Both experimental and theoretical results of hardness show that with an increase in Cu content, the hardness of TiCuN increased slightly at first, and then decreased after a certain limit. The analysis of the density of states and Mulliken population reveal the effect of Cu doping on the hardness of TiCuN films. It was found that when Cu replaced Ti in TiN to form a weak Cu-N covalent bond, the bonding strength of some Ti-N bonds adjacent to Cu increased concurrently. At low Cu content, the number of Cu-N weak bonds was small, and the increase in TiCuN hardness was due to the enhanced Ti-N bond near the Cu atom. When the Cu content increased beyond a threshold, the number of weak Cu-N bonds also increased, while the increase in the number of enhanced Ti-N bonds was not significant. With the increase in the Cu-N bond beyond a certain extent, the hardness of TiCuN decreased, according to the weak bond theory.

(3)

The DFT results also showed that the value of B/G ratio and Poisson’s coefficient of TiCuN increased, and the isotropic elastic modulus E increased as a function of increasing Cu content. These results indicate that the toughness of the TiCuN system improved and the ability to resist cracks increased by increasing Cu composition in TiN. The analysis of the indentation morphology of both TiCuN confirmed that Cu doping improved the toughness of TiN. Therefore, the results of this study can provide theoretical and experimental guidance for improving the toughness and deformation resistance of TiN, which has potential applications in the surface modification of medical devices.

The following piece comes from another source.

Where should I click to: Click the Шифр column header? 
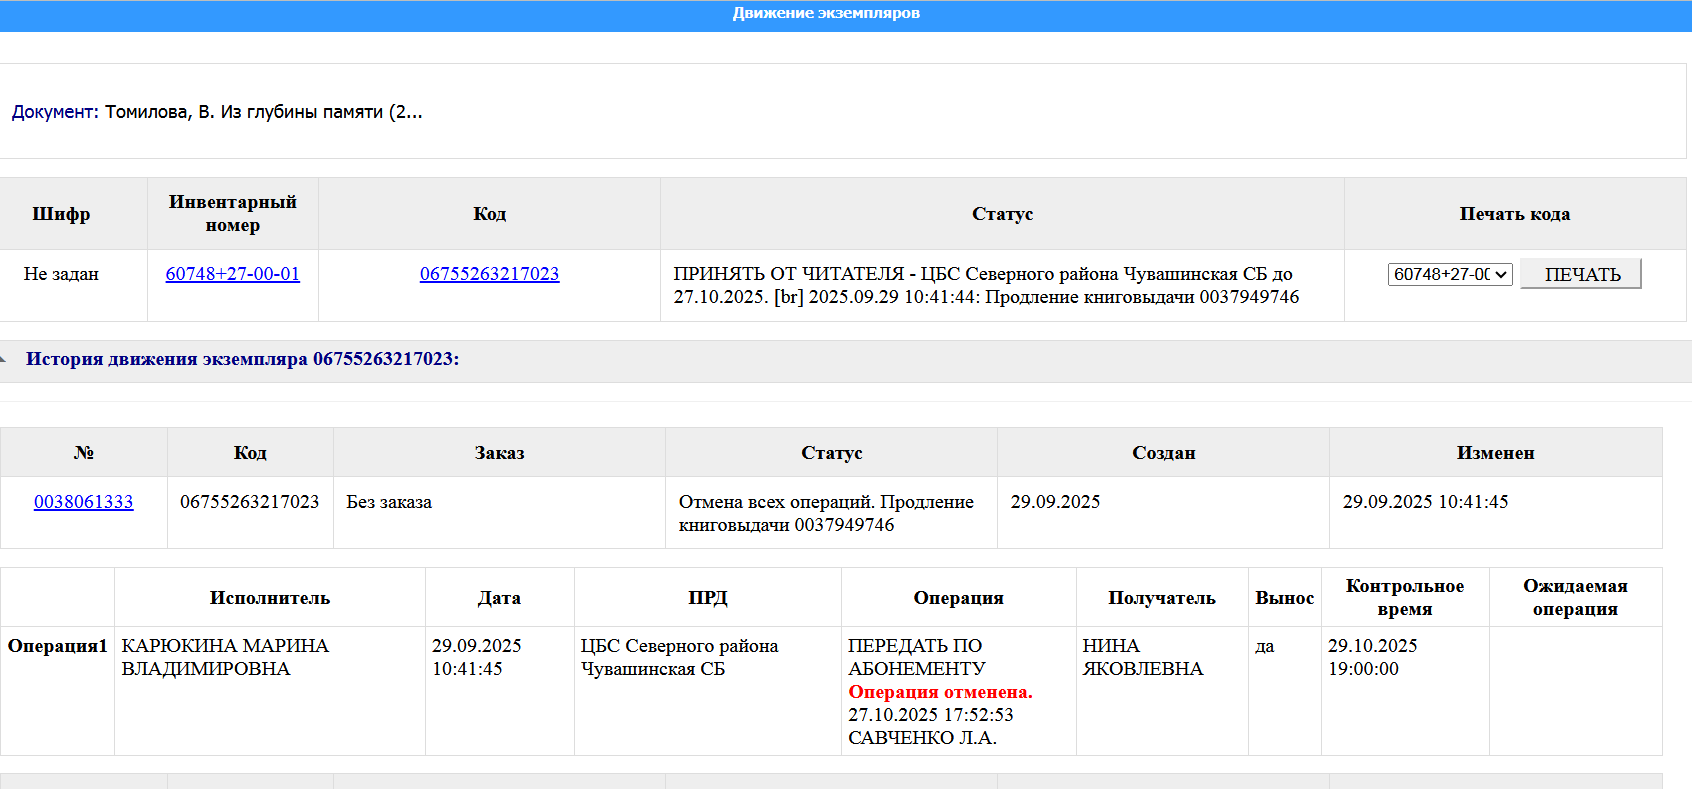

In the end, we also found that Cu precipitated when the Cu content was high, and the interface of Cu and TiCuN appeared simultaneously distinctly in the doped system. In future, we intend to investigate how these changes in the interfacial bonding properties affect the mechanical properties of the Cu doped TiN system. The study of the uniaxial tensile behavior of TiCuN by combining experimental and theoretical calculations is ongoing, and the related results will be reported in a subsequent article.